El Pastor David Jang subraya que, de igual manera, la Iglesia de hoy debe perseverar en la Palabra y en la oración, pidiendo al Espíritu. En la actualidad, la Iglesia y los creyentes a menudo se ven constreñidos a guardar silencio ante las presiones del entorno social, los intereses económicos o las alianzas políticas. Sin embargo, si somos verdaderos seguidores de Jesús y estamos llenos de su Espíritu, podremos mantenernos firmes y declarar con libertad la verdad, igual que Pedro. El Pastor David Jang da especial importancia a que, “pese a nuestras flaquezas, volvamos a la posición donde el Señor nos llama”. El mundo puede exigirnos concesiones, y los poderes falsos pueden tratar de intimidarnos, pero el Espíritu nos impulsa a anunciar con valentía su nombre.

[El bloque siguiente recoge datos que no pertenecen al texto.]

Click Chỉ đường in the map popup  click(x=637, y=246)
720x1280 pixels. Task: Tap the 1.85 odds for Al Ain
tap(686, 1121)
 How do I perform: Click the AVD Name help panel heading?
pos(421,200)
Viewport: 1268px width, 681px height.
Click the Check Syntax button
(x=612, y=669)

Así pues, en medio de los hechos dramáticos que van desde el arresto y el interrogatorio de Jesús hasta su presentación ante Pilato y finalmente la cruz, el episodio de la negación de Pedro pone de relieve, por un lado, la unión diabólica del poder político y religioso contra la Verdad, y por otro, demuestra que el amor de Jesús y el poder restaurador del Espíritu prevalecen al final. Cuando abundan el terror, la traición y la injusticia, el Señor, que es la Luz, resplandece aún más. Y el Espíritu es capaz de cubrir la debilidad humana y transformarnos en nuevas criaturas.

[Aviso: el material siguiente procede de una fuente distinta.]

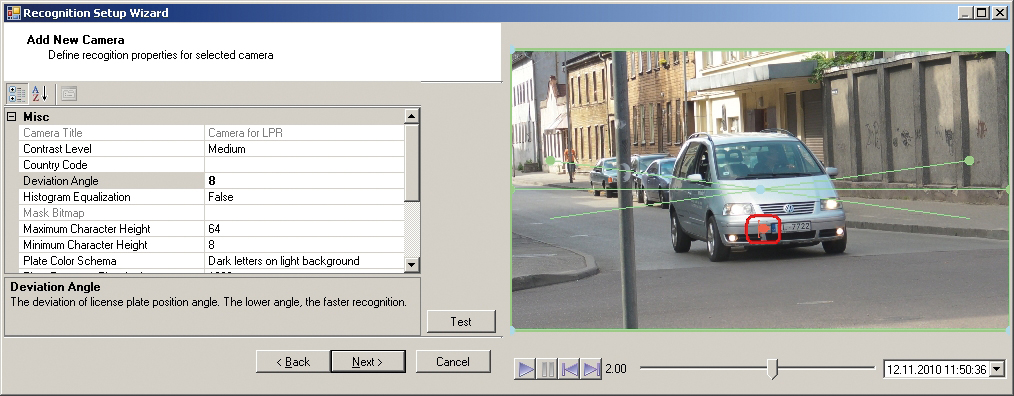This screenshot has width=1014, height=396.
Task: Step to next video frame
Action: pos(592,369)
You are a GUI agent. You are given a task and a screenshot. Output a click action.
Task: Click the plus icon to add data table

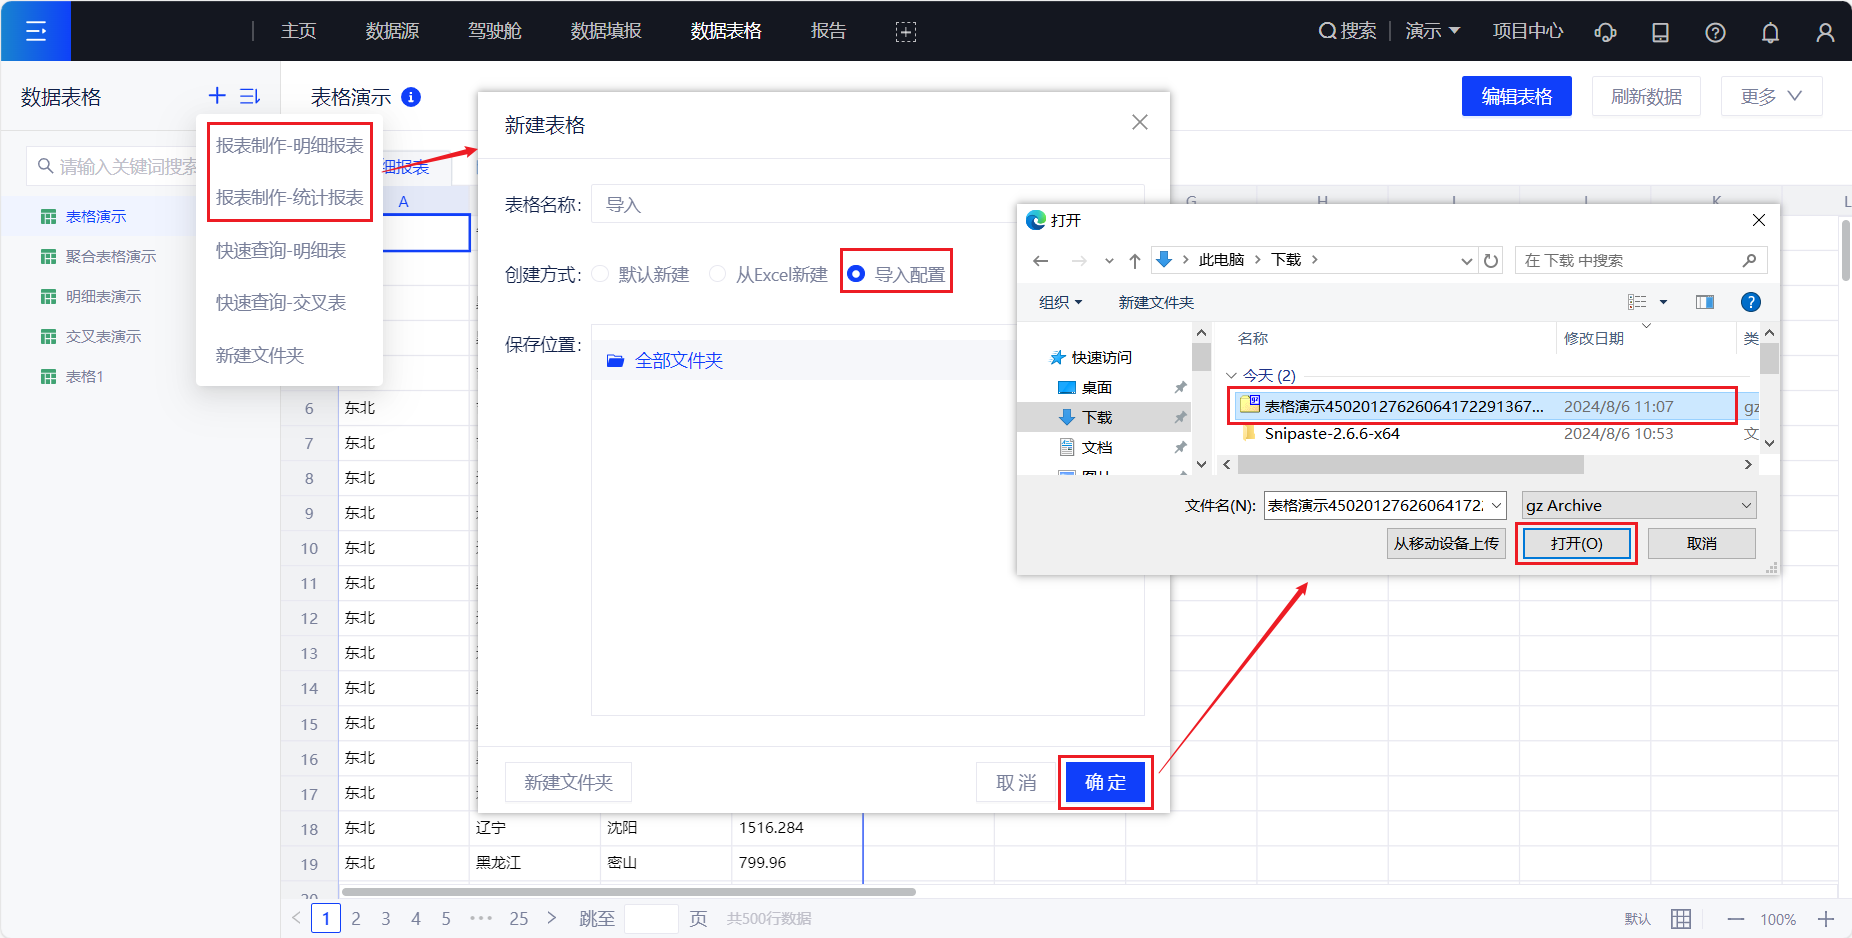point(217,96)
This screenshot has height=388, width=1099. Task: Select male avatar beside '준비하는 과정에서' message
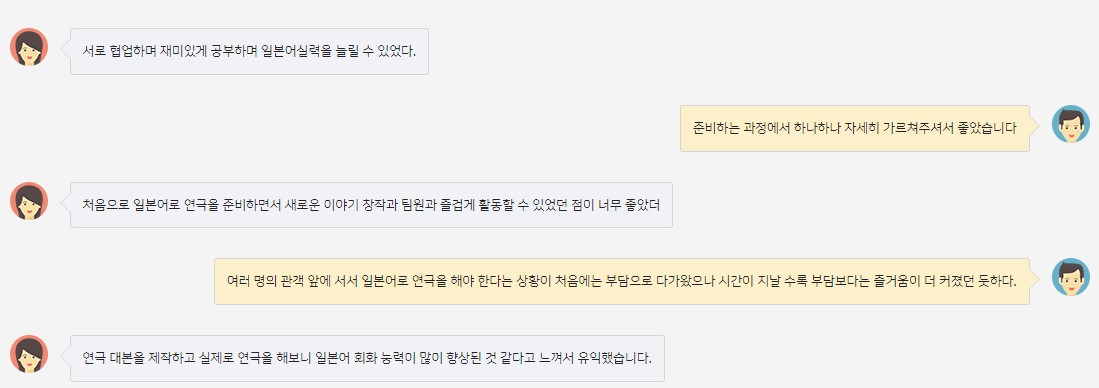click(x=1070, y=124)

El Pastor David Jang, al exponer este pasaje, nos insta a recordar cómo, a lo largo de la historia de la Iglesia, a pesar de persecuciones y deformaciones, el Evangelio ha seguido propagándose y las personas que cayeron se han levantado para testificar de nuevo. Debemos aprender de esta historia y confiar en el Espíritu Santo, que sigue obrando hoy, aferrándonos a la verdad y al amor de Jesús. En el pasado, cuando surgían poderes como Anás o gobiernos que pretendían someter a la Iglesia, Dios siempre levantó hombres y mujeres fieles; muchos “Pedros” que, tras su arrepentimiento, revivieron el Evangelio. De igual forma, no debemos perder la esperanza ante la maldad, la traición o incluso nuestros propios errores. Cristo está vivo, y el Espíritu permanece con nosotros. Así como la noche más oscura da paso al alba, el capítulo 18 de Juan nos muestra que, en las tinieblas de la conspiración, la Luz del Señor ya estaba en camino.
En conclusión, los acontecimientos de Juan 18:12-21 (la captura de Jesús, el interrogatorio, la negación de Pedro) nos revelan, por un lado, cómo la colaboración de poderes corruptos puede aplastar la verdad, y, por el otro, que el amor y la restauración de Cristo nunca quedan en entredicho. Por muy honda que sea la noche de conspiraciones y traiciones, la justicia y la gracia de Cristo salen victoriosas en la cruz y en la resurrección. Aunque surjan “Anás” dentro de la Iglesia y haya discípulos que caigan como Pedro, el Espíritu de Dios no abandona a su Iglesia.
Por ello, siguiendo las recomendaciones del Pastor David Jang, es preciso que cada uno examine su corazón y la vida comunitaria: ¿nos dejamos llevar por privilegios y deseos mundanos? ¿Negamos al Señor ante la presión del entorno? ¿O incluso nos hemos vuelto cómplices de un “Anás”, rechazando a quienes anuncian el Evangelio genuino? A la vez, hemos de recordar que, por grande que sea nuestro error y vergüenza, si nos arrepentimos como Pedro y nos apoyamos en el poder del Espíritu, el Señor nos abrirá una senda nueva. Eso es lo que nos enseña la escena del interrogatorio de Juan 18: la Iglesia de Cristo, en su marcha tras los pasos de Jesús, debe grabar este mensaje en lo más hondo de su corazón. Amén.